Lubitsch provides a pointed attack on Soviet Russia, more intelligent than the bellicose Red Nightmare variety of anti-Communism. Writers Billy Wilder and Charles Brackett some rather pointed jabs at gulags, collectivization and show trials: Leon's "I've been fascinated by your Five-Year Plan for the last fifteen years!" is my favorite. Lubitsch doesn't romanticize the fallen aristocracy: the Grand Duchess, a delusional, acid-tongued biddie who thinks the world revolves around her, shows Tsarist Russia for what it was.

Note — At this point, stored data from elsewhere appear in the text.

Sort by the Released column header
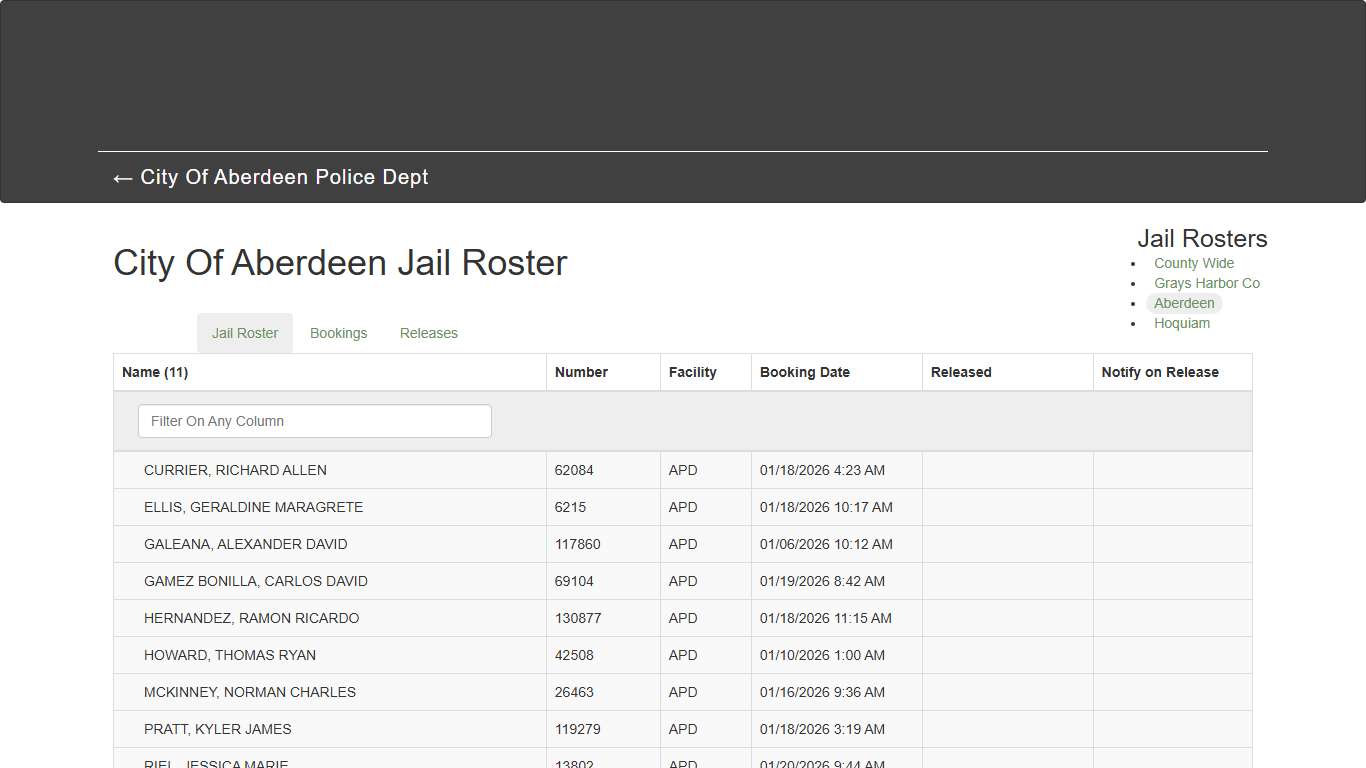pos(960,371)
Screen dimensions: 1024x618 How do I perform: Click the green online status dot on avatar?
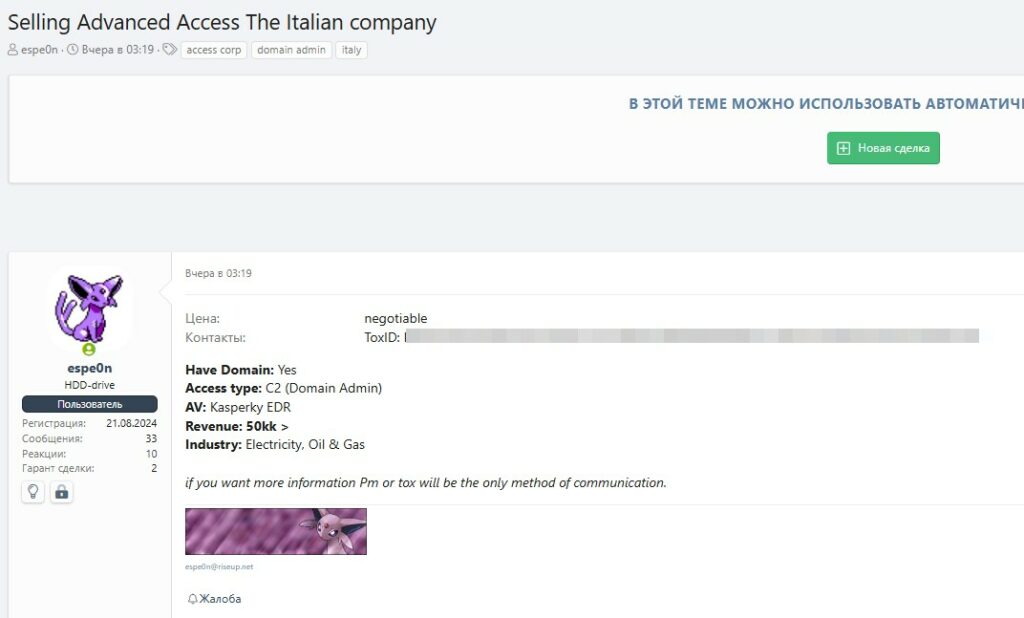coord(89,350)
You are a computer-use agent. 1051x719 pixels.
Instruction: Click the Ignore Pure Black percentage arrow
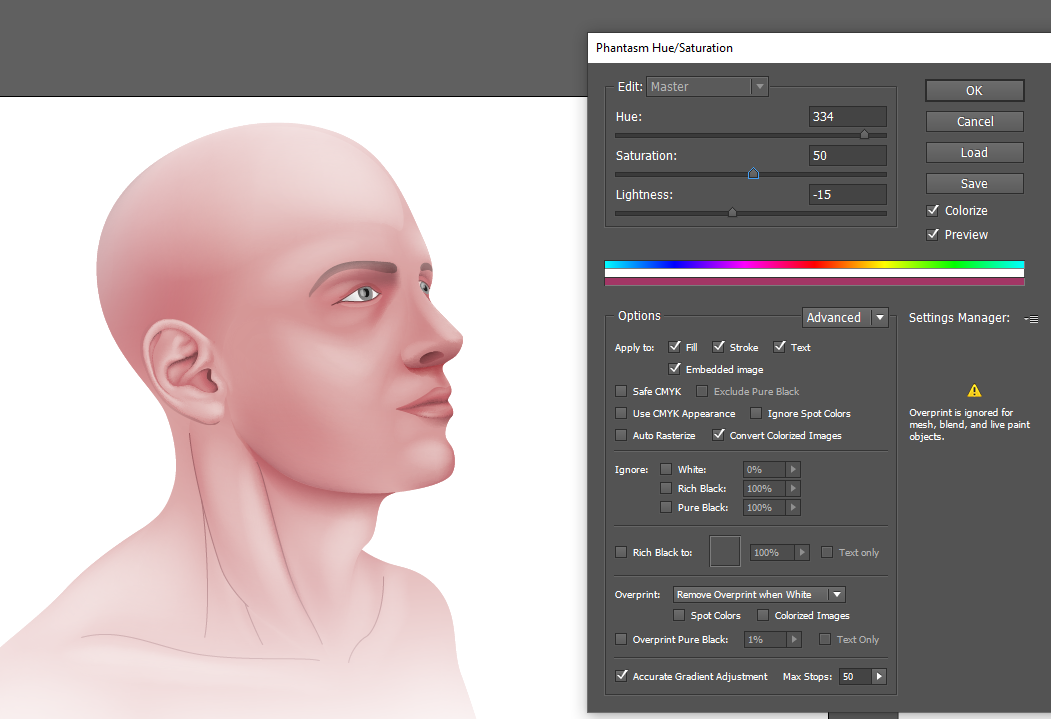tap(794, 508)
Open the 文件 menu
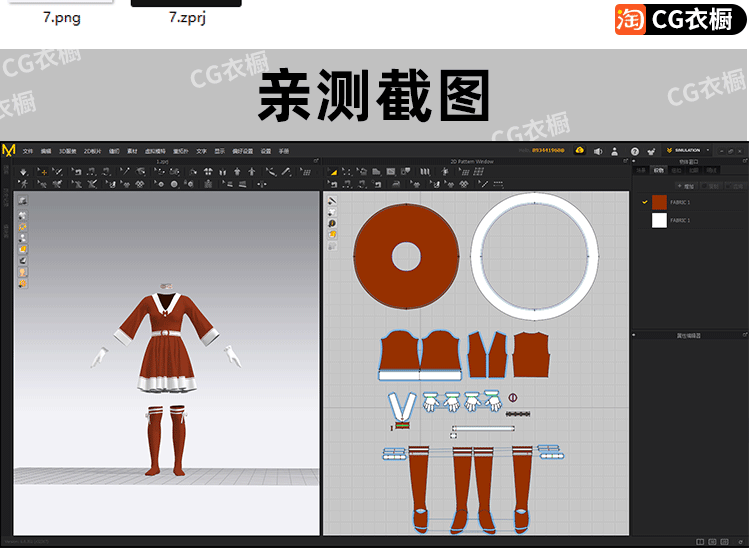The height and width of the screenshot is (552, 750). (28, 151)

But neither is the alternative - Stalin's dehumanizing, regimented "socialist paradise" - any better. Capitalism and liberal democracy are the way to go, even if the finale takes a hilarious parting shot.
Then there's the second half. After the scene where "Garbo laughs," the movie takes an abrupt right turn, the laughs transforming into straight melodrama. Some scenes work (Nina's confrontation with the Duchess), but most make little impression, and the film frankly becomes mawkish in the final reels. Perhaps I jumped the gun in my Sabrina review in blaming Wilder for such awkward shifts in tone; he may well have learned it from Lubitsch.
To be fair to Lubitsch, the tonal shift seems deliberate in Ninotchka, whereas in Wilder's comedies the film goes from gag to gag until the bottom drops out. Still, whatever the intention it's unsatisfying on a dramatic level. The drama is played too straight, with laughs almost nonexistent, bearing little relation to the film's first half. The leads do have chemistry in the comedy scenes, but it dries up afterwards. The characters are too ridiculous to survive the transition to seriousness, with Leon in particular suffering from the change. Thus a brilliantly hilarious film transforms into something less appealing.
Redeeming a lot are the performances, especially Greta Garbo. Garbo makes Nina funny, endearing and poignant in turn, sending up her ultra-stern screen image with aplomb. Melvyn Douglas (Billy Budd) is convincing enough as a charming cad, less so as a love-sick leading man. Ina Claire is appropriately hateful, and Alexander Granach (Hangmen Also Die!), Sig Rauman (Stalag 17) and Felix Bressart (To Be or Not to Be) give hilarious support as the bumbling diplomats. Bela Lugosi gets a showy cameo as the humorless Commissar.
Ninotchka is an intelligent, funny film that doesn't quite reach classic status. It's the hilarious first hour that sticks with me, while the dramatic final half fades into the deep recesses of memory.